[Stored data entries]
--- START ---

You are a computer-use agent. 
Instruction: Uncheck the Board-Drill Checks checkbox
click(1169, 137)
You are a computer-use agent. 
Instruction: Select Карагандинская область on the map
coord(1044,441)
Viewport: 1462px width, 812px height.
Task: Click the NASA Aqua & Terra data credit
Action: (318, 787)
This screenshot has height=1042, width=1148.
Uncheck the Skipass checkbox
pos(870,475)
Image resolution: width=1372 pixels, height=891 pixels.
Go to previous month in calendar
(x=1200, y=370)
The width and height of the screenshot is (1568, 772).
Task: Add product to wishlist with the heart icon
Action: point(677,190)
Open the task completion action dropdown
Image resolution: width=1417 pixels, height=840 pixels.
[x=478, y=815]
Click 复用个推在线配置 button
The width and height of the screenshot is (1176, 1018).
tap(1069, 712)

--- END ---

*YOUR INSTRUCTIONS*. Please type the entries above out again exactly.

*REPLY*.
You are a computer-use agent. 
Instruction: Uncheck the Board-Drill Checks checkbox
click(1169, 137)
You are a computer-use agent. 
Instruction: Select Карагандинская область on the map
coord(1044,441)
Viewport: 1462px width, 812px height.
Task: Click the NASA Aqua & Terra data credit
Action: (318, 787)
This screenshot has height=1042, width=1148.
Uncheck the Skipass checkbox
pos(870,475)
Image resolution: width=1372 pixels, height=891 pixels.
Go to previous month in calendar
(x=1200, y=370)
The width and height of the screenshot is (1568, 772).
Task: Add product to wishlist with the heart icon
Action: point(677,190)
Open the task completion action dropdown
Image resolution: width=1417 pixels, height=840 pixels.
[x=478, y=815]
Click 复用个推在线配置 button
The width and height of the screenshot is (1176, 1018).
tap(1069, 712)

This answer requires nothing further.